Open tompollard opened 2 years ago
Hi @tompollard , I had one concern about this.
Wouldn't changing the names of zipfile mess up the existing zips that were already created?
After checking the codebase, my understanding is that there are several parts of code that initiate zip of project files(which uses the zip_name
function and create zip of the project files, and there are other part in code that call this zip_name
function again when someone tries to retrieve the zip file for the project.
So that means when we update this function, the retrieval of zip will break for a lot of existing projects.
I assume to solve that, we need to retrigger the zip of project files, and that might take a lot of resources depending on the number of projects and the file size.. Plus i am not sure if we keep a entry in database, if the project files have been zipped
Wouldn't changing the names of zipfile mess up the existing zips that were already created?
Yes, this is true. Part of the work would be fixing the current filenames (on our servers, and on the cloud servers). I don't think this would be a huge effort, and if we think it is necessary then it would be better to do sooner than later.
Good point. Do you think somekind of management command might be a good idea to do that? If feels weird to have a management command for a one off thing. (but i can't think of anything else right now)
any suggestions?
Good point. Do you think somekind of management command might be a good idea to do that? If feels weird to have a management command for a one off thing. (but i can't think of anything else right now). any suggestions?
@bemoody probably has thoughts on this, but I think a management command for the migration would be fine (and it could always be removed later).
Could be a data migration (RunPython) that creates a hard link if the old zip file already exists. Or we could just do it by hand. Don't want to delete the old files (at least not immediately) because clients are in the process of downloading them.
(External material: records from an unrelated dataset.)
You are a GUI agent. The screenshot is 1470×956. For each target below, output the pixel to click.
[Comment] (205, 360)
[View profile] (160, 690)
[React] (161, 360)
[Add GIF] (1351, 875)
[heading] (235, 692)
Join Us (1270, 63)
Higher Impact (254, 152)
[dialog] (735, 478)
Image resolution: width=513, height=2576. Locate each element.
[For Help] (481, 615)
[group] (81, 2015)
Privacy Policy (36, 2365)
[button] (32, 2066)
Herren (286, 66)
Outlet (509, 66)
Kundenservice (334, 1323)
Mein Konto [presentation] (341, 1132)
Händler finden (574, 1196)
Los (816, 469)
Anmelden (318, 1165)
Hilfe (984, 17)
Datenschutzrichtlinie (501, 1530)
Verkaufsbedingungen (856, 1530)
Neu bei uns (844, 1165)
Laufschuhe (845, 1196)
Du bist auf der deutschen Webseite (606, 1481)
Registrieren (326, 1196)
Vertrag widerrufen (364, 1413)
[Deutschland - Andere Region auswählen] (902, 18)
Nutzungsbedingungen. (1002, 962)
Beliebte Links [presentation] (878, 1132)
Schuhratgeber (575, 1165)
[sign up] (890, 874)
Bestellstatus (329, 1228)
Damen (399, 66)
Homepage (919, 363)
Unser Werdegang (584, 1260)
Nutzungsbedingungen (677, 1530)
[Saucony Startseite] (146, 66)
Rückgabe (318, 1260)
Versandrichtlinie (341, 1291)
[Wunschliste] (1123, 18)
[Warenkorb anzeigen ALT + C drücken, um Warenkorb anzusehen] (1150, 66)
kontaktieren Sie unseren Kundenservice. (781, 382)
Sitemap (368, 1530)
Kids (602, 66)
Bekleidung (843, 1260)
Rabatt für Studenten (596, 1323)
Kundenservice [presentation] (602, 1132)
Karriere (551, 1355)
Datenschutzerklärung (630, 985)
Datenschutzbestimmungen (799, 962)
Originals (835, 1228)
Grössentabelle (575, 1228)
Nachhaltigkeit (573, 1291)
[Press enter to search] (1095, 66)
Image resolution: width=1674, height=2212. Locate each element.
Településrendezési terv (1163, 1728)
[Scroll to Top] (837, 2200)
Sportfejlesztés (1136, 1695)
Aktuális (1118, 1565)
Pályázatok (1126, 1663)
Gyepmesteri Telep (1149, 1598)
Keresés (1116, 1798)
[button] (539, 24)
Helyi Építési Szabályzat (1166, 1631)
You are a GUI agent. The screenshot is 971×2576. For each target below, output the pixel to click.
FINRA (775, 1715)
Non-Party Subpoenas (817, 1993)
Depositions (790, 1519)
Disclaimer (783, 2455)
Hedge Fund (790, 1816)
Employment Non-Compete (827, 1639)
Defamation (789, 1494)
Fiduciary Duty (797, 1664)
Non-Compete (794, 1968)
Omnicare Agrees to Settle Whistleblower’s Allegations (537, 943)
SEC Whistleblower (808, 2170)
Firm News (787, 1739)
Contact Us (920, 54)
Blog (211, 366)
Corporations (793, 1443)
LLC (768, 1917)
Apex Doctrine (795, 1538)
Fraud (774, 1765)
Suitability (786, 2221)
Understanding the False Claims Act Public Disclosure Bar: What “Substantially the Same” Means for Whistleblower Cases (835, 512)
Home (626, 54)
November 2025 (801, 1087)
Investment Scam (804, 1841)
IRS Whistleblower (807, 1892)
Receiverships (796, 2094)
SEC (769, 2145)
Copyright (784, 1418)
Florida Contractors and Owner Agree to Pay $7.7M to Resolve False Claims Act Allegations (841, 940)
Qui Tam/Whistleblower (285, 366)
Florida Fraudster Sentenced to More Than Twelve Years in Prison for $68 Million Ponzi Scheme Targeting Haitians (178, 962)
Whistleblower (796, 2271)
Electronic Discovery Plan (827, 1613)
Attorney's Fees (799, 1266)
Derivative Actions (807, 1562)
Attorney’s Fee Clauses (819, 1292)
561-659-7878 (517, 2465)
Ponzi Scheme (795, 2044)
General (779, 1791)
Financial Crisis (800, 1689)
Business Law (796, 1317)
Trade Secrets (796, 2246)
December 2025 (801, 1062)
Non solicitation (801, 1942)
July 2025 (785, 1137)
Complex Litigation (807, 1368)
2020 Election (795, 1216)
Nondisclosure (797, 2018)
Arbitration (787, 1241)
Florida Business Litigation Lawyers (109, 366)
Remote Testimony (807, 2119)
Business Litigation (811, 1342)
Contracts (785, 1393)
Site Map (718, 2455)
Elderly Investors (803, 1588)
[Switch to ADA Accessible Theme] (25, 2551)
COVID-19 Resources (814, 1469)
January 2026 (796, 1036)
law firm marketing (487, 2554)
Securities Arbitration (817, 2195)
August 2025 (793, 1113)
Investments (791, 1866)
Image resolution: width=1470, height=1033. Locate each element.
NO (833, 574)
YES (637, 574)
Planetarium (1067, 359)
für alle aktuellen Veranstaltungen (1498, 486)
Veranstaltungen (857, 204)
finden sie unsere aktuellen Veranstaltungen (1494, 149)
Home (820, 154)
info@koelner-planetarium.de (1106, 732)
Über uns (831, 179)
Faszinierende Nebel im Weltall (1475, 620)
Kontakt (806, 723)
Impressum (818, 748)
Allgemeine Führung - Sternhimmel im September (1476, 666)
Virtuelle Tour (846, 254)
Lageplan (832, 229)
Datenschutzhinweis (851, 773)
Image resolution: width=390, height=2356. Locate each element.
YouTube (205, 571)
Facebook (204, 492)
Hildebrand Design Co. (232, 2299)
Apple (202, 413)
Note this problem just came up again (vindr-cxr 1.0.0).
It's uglier than I thought. The title isn't just used to name the zip file, it's also used as the path inside the zip file ("enclosing_folder", see LocalProjectFiles.make_zip).
So maybe better to regenerate the zip files as well as renaming them.
https://github.com/MIT-LCP/physionet-build/pull/2134 updates zip_name
to use more sensible filenames, but includes a legacy
argument that defaults to the old logic. Can we now:
legacy=False
(or remove it altogether?)try: new_zipfile; except legacy_zipfile
)?
We generate a zipfile containing all files within a project. At the moment, it looks like the filename of this zipfile is based on the project title. It would make much more sense for the filename to be based on the project slug, I think.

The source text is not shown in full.